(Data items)
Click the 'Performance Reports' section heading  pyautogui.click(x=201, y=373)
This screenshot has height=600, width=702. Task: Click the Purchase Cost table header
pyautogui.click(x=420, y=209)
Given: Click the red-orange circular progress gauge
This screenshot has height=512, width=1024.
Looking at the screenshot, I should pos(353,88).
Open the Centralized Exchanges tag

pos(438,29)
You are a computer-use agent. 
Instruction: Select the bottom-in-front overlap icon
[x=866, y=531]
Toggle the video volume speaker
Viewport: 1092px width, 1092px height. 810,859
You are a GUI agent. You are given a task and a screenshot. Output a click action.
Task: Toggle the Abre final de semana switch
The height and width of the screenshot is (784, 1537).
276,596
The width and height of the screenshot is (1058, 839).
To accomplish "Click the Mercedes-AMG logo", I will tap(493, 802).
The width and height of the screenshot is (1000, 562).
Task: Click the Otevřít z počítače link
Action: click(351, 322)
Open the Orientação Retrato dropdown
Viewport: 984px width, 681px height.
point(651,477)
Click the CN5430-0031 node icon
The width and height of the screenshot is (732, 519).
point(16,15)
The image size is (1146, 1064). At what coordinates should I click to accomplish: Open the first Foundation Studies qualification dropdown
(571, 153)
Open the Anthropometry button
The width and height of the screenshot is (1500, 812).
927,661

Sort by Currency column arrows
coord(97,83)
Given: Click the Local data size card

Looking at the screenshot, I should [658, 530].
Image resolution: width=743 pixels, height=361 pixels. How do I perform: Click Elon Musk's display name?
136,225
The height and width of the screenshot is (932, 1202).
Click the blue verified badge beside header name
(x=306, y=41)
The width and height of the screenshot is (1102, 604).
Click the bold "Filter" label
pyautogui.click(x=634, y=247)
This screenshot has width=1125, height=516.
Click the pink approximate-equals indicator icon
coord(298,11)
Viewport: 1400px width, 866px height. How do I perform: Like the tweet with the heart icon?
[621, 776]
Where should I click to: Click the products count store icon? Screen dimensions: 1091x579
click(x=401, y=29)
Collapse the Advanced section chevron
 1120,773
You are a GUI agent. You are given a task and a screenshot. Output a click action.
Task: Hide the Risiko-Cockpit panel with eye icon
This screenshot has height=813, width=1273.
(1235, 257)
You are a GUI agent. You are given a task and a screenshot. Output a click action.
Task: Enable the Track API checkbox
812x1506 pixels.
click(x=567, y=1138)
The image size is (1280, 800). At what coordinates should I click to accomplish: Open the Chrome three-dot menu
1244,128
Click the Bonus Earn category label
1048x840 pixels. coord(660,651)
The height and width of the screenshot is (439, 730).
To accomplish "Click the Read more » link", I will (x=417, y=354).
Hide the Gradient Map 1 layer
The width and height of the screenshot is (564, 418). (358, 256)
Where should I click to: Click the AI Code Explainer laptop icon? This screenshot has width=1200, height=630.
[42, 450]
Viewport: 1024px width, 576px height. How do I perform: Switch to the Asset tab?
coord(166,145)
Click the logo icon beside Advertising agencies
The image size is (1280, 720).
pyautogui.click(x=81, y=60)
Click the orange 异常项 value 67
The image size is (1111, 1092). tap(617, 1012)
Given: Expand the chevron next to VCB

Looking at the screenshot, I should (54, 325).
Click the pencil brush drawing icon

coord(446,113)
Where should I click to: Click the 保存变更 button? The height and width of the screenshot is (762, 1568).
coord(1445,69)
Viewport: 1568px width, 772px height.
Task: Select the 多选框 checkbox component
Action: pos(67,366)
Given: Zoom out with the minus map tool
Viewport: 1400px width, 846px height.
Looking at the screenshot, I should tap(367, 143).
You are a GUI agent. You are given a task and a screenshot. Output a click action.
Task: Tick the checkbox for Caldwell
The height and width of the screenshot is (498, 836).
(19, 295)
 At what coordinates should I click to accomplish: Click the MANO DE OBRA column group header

Required action: Reproduce all the records shown above, unchanged.

The completed task:
Click the 'Performance Reports' section heading  pyautogui.click(x=201, y=373)
This screenshot has height=600, width=702. Task: Click the Purchase Cost table header
pyautogui.click(x=420, y=209)
Given: Click the red-orange circular progress gauge
This screenshot has height=512, width=1024.
Looking at the screenshot, I should pos(353,88).
Open the Centralized Exchanges tag

pos(438,29)
You are a computer-use agent. 
Instruction: Select the bottom-in-front overlap icon
[x=866, y=531]
Toggle the video volume speaker
Viewport: 1092px width, 1092px height. 810,859
You are a GUI agent. You are given a task and a screenshot. Output a click action.
Task: Toggle the Abre final de semana switch
The height and width of the screenshot is (784, 1537).
276,596
The width and height of the screenshot is (1058, 839).
To accomplish "Click the Mercedes-AMG logo", I will tap(493, 802).
The width and height of the screenshot is (1000, 562).
Task: Click the Otevřít z počítače link
Action: click(351, 322)
Open the Orientação Retrato dropdown
Viewport: 984px width, 681px height.
point(651,477)
Click the CN5430-0031 node icon
The width and height of the screenshot is (732, 519).
point(16,15)
The image size is (1146, 1064). At what coordinates should I click to accomplish: Open the first Foundation Studies qualification dropdown
(571, 153)
Open the Anthropometry button
The width and height of the screenshot is (1500, 812).
927,661

Sort by Currency column arrows
coord(97,83)
Given: Click the Local data size card

Looking at the screenshot, I should [658, 530].
Image resolution: width=743 pixels, height=361 pixels. How do I perform: Click Elon Musk's display name?
136,225
The height and width of the screenshot is (932, 1202).
Click the blue verified badge beside header name
(x=306, y=41)
The width and height of the screenshot is (1102, 604).
Click the bold "Filter" label
pyautogui.click(x=634, y=247)
This screenshot has width=1125, height=516.
Click the pink approximate-equals indicator icon
coord(298,11)
Viewport: 1400px width, 866px height. How do I perform: Like the tweet with the heart icon?
[621, 776]
Where should I click to: Click the products count store icon? Screen dimensions: 1091x579
click(x=401, y=29)
Collapse the Advanced section chevron
 1120,773
You are a GUI agent. You are given a task and a screenshot. Output a click action.
Task: Hide the Risiko-Cockpit panel with eye icon
This screenshot has height=813, width=1273.
(1235, 257)
You are a GUI agent. You are given a task and a screenshot. Output a click action.
Task: Enable the Track API checkbox
812x1506 pixels.
click(x=567, y=1138)
The image size is (1280, 800). At what coordinates should I click to accomplish: Open the Chrome three-dot menu
1244,128
Click the Bonus Earn category label
1048x840 pixels. coord(660,651)
The height and width of the screenshot is (439, 730).
To accomplish "Click the Read more » link", I will (x=417, y=354).
Hide the Gradient Map 1 layer
The width and height of the screenshot is (564, 418). (358, 256)
Where should I click to: Click the AI Code Explainer laptop icon? This screenshot has width=1200, height=630.
[42, 450]
Viewport: 1024px width, 576px height. How do I perform: Switch to the Asset tab?
coord(166,145)
Click the logo icon beside Advertising agencies
The image size is (1280, 720).
pyautogui.click(x=81, y=60)
Click the orange 异常项 value 67
The image size is (1111, 1092). tap(617, 1012)
Given: Expand the chevron next to VCB

Looking at the screenshot, I should (54, 325).
Click the pencil brush drawing icon

coord(446,113)
Where should I click to: Click the 保存变更 button? The height and width of the screenshot is (762, 1568).
coord(1445,69)
Viewport: 1568px width, 772px height.
Task: Select the 多选框 checkbox component
Action: pos(67,366)
Given: Zoom out with the minus map tool
Viewport: 1400px width, 846px height.
Looking at the screenshot, I should tap(367, 143).
You are a GUI agent. You are given a task and a screenshot. Output a click action.
Task: Tick the checkbox for Caldwell
The height and width of the screenshot is (498, 836).
(19, 295)
 At what coordinates should I click to accomplish: Click the MANO DE OBRA column group header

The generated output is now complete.